* **Work order**: Starting with the line that contains "Instruction: Open the Merge Faces dropdown", copy every line through the end of the data below, exactly and with nothing added.

* **Data to use**:
***
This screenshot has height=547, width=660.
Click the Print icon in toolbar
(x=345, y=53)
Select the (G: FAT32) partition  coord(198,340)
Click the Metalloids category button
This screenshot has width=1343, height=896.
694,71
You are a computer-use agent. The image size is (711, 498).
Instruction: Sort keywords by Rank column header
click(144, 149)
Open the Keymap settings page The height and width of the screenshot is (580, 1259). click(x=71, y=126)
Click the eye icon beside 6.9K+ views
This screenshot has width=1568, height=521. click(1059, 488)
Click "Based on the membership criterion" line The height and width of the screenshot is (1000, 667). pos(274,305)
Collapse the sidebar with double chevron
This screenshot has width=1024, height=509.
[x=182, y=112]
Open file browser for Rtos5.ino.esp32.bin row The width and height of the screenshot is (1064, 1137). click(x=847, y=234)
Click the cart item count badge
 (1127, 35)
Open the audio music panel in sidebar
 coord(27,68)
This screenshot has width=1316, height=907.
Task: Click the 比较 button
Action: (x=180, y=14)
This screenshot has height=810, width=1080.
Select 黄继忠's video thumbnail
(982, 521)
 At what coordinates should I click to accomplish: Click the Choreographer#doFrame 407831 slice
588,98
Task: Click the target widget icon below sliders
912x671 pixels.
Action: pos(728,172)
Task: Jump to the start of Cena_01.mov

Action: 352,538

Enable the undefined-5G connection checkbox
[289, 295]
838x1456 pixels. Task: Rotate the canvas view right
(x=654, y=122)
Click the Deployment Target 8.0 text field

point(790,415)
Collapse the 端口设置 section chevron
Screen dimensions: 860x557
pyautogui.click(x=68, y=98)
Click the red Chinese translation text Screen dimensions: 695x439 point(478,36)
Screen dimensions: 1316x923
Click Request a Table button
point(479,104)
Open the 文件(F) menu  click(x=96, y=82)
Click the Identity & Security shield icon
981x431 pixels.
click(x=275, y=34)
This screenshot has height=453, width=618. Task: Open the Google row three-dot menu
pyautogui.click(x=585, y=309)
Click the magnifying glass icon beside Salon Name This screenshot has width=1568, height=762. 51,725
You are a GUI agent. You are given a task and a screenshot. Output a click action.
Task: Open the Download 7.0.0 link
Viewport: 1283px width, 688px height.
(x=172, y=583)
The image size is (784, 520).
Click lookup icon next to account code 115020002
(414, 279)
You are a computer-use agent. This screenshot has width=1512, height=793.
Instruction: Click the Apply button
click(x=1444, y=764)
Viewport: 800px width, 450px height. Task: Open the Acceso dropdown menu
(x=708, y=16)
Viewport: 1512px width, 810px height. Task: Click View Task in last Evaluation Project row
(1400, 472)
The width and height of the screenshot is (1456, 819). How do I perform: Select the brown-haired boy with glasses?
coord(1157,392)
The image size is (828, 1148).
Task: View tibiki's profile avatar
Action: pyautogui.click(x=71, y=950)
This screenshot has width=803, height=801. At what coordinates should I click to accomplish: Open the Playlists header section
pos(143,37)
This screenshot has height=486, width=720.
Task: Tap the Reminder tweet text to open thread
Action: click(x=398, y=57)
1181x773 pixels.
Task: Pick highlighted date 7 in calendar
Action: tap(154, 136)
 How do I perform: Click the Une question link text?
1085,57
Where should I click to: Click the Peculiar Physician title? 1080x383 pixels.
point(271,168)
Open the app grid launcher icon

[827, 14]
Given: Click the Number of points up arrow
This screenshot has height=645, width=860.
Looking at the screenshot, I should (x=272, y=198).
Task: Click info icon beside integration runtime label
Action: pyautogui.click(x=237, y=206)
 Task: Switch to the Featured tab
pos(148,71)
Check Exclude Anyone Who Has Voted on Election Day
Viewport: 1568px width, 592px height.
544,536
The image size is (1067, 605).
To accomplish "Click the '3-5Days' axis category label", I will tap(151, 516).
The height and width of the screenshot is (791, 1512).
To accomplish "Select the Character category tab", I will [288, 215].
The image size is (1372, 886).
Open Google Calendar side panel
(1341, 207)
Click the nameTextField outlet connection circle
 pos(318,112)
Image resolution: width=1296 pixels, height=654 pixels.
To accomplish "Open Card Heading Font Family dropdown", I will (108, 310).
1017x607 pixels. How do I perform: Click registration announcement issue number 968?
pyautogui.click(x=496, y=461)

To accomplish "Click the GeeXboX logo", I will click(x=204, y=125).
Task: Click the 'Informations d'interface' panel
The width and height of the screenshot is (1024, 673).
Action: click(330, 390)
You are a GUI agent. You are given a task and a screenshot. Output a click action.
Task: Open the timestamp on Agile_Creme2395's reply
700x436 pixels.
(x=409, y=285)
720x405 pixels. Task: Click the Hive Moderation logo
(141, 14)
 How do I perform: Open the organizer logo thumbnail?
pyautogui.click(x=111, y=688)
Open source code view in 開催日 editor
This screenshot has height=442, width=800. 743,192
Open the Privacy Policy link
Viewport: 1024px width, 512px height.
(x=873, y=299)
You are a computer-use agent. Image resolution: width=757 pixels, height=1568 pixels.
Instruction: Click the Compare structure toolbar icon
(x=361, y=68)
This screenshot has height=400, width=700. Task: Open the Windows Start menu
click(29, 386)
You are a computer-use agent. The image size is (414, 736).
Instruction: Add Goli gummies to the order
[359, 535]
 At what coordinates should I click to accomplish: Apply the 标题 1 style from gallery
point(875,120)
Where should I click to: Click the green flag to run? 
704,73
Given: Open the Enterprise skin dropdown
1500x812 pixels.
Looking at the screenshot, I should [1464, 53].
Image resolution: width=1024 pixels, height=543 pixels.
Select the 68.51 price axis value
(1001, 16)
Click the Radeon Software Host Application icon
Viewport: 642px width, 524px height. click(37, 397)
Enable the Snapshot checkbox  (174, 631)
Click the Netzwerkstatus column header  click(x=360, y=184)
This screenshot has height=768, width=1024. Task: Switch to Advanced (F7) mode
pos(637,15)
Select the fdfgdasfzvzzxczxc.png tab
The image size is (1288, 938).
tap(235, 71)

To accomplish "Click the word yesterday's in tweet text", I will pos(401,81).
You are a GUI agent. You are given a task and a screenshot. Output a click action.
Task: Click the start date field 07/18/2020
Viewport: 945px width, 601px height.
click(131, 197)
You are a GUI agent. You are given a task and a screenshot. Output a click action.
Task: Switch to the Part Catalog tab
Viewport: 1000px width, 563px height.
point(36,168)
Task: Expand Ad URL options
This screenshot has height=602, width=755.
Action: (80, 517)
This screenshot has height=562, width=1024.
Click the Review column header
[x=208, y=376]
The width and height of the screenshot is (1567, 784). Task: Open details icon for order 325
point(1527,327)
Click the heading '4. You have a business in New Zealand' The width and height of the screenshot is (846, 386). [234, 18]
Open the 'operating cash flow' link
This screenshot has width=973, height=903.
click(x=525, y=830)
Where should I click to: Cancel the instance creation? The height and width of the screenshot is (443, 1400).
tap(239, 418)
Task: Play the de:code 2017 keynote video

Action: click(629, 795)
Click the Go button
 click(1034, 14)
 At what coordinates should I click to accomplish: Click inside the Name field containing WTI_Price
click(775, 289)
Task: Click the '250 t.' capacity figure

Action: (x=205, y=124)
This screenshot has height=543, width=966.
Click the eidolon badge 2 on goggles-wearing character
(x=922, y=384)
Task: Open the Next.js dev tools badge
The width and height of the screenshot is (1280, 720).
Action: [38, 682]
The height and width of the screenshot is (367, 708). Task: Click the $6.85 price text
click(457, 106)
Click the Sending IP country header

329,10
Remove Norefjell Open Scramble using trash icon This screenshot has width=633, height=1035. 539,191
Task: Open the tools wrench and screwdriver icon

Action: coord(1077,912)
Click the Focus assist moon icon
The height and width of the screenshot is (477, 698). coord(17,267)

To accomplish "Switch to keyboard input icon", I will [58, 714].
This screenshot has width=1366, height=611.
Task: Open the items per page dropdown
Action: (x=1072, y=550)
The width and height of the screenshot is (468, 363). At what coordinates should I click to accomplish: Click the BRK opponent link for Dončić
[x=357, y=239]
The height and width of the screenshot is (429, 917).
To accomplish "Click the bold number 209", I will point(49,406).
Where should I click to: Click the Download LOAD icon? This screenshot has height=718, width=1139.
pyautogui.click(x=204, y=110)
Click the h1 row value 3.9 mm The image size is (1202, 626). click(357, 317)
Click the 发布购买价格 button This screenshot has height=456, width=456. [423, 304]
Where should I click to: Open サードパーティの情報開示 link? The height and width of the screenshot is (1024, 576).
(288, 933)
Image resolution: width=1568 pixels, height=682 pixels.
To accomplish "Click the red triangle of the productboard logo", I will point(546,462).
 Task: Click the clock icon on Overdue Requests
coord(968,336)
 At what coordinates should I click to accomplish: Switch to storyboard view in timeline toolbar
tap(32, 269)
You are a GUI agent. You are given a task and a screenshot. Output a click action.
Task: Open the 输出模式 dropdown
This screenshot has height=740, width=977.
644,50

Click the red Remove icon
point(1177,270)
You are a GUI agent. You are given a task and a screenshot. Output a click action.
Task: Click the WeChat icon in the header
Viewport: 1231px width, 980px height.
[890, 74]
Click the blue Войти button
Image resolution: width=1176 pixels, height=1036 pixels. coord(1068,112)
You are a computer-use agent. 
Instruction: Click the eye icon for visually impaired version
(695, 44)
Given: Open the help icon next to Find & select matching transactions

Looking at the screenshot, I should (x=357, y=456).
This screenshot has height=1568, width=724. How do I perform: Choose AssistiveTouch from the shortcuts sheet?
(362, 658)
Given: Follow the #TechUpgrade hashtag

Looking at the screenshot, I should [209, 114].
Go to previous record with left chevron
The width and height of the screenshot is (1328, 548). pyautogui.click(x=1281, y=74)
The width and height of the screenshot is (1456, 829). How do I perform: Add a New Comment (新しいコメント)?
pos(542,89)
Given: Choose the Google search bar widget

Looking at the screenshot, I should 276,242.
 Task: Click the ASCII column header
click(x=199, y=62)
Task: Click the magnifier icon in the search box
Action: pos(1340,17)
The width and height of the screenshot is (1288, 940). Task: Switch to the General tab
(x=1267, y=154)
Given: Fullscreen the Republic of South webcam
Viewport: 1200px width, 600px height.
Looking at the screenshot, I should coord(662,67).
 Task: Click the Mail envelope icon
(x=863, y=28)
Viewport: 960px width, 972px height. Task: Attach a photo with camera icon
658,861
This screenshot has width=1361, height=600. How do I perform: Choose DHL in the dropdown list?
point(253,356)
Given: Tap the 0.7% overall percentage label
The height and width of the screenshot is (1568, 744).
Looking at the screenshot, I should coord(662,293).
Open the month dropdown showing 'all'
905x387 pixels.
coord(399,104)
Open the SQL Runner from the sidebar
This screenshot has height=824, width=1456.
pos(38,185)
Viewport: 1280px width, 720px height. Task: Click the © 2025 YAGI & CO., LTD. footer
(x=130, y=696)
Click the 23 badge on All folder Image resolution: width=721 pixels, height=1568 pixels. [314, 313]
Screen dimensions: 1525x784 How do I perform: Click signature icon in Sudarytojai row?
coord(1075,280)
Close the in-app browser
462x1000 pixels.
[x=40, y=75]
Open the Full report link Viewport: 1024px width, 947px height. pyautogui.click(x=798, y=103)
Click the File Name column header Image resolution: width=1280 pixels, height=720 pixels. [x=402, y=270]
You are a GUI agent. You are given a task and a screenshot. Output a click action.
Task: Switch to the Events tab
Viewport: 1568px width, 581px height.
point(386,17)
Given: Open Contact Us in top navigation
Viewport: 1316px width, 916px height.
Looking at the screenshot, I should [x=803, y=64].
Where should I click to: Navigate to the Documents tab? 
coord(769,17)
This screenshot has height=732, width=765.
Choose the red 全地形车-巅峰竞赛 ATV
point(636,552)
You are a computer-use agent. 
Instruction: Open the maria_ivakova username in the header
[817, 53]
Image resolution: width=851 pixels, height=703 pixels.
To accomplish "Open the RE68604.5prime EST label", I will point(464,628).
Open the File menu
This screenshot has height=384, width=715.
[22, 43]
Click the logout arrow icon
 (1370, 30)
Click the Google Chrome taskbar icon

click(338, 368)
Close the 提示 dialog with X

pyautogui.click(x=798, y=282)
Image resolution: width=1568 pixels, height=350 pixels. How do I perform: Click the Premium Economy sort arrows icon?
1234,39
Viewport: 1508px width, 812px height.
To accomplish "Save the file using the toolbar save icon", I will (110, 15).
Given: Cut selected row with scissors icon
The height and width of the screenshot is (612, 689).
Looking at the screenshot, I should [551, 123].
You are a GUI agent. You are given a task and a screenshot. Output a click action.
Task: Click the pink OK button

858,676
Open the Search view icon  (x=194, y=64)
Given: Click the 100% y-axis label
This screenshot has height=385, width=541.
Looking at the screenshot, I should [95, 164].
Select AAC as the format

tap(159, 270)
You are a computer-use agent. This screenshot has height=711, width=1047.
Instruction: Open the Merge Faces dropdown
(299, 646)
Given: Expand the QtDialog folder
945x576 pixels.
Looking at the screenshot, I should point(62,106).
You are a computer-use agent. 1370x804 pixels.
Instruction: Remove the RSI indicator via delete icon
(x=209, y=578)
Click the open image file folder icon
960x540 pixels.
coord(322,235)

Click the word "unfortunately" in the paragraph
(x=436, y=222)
***
* **Answer area**:
Instruction: Open the Merge Faces dropdown
(299, 646)
Given: Expand the QtDialog folder
945x576 pixels.
Looking at the screenshot, I should point(62,106).
You are a computer-use agent. 1370x804 pixels.
Instruction: Remove the RSI indicator via delete icon
(x=209, y=578)
Click the open image file folder icon
960x540 pixels.
coord(322,235)

Click the word "unfortunately" in the paragraph
(x=436, y=222)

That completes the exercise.